Os resultados fazem parte dos dados preliminares de novembro divulgados pela CoStar. O mês marcou ainda a primeira vez em que a diária média ultrapassou a marca de R$ 1 mil na série histórica do mercado paulistano. A ocupação mensal, por sua vez, alcançou o maior nível desde 2011.
O impacto da corrida também foi determinante para os picos de desempenho. Na sexta-feira, 7 de novembro, a diária média chegou a R$ 1.699,90 e o RevPAR atingiu R$ 1.573,32, máximas já registradas no mercado. A ocupação (93,6%) teve o seu ponto mais alto na noite anterior.
A diária média permaneceu acima de R$ 1 mil por sete dias consecutivos, entre 4 e 10 de novembro, enquanto o RevPAR superou a mesma marca em duas noites antes da prova.
Segundo a CoStar, novembro de 2025 registrou os seguintes desempenhos em relação ao mesmo período de 2024:
- Ocupação: 74,3% (+3,4%)
- Diária média: R$ 1.025,95 (+26,5%)
- RevPAR: R$ 762,15 (+30,8%)
Impacto na economia
O Grande Prêmio São Paulo de Fórmula 1 aconteceu no domingo, 9 de novembro, com Lando Norris, da McLaren, no lugar mais alto do pódio. A competição bateu uma série de recordes em relação ao ano anterior e se consolidou como um dos maiores eventos anuais do país, tanto em público quanto em movimentação financeira. Modernizado e mais seguro após as intervenções recentes, o Autódromo de Interlagos segue atraindo fãs e fortalecendo o turismo paulistano — 94,8% dos espectadores afirmaram que pretendem retornar em 2026, de acordo com a prefeitura.
Segundo um estudo da FGV (Fundação Getulio Vargas), com base em dados da Secretaria Municipal de Turismo e do Observatório do Turismo da SPTuris, o impacto econômico total do evento chegou a R$ 2,3 bilhões, crescimento real de 9,7% sobre 2024. Desse montante, R$ 1,4 bilhão corresponde a impacto direto e R$ 894,2 milhões, indireto. A movimentação gerou R$ 324,4 milhões em tributos federais, estaduais e municipais, 9,6% a mais que no ano anterior.

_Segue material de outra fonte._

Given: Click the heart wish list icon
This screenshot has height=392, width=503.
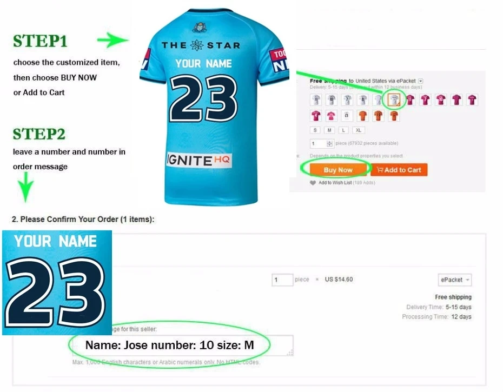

O público total de 303,6 mil pessoas também é recorde – aumento de 4,1% em relação a 2024. A realização do GP envolveu 23,7 mil profissionais, alta de 17,3% sobre o ano passado. Um dos principais indicadores do estudo, o IAE (Índice de Alavancagem Econômica), mostra que cada R$ 1,00 investido no GP São Paulo retorna R$ 7,14 à economia local.
Perfil do público
Entre os que foram ao autódromo, 75% vieram de fora da capital — sendo 40% de outros estados, 17% do exterior e 18% do interior e da Região Metropolitana. Residentes na capital representaram 25% do público total. A presença feminina chegou a 36,1%, reforçando a ampliação da base de fãs do esporte.
Em relação à faixa etária, 43,1% do público tinha entre 18 e 29 anos; 29%, de 30 a 39 anos; 17,5%, de 40 a 49; 6,9%, de 50 a 59; e 3,4% acima dos 60 anos.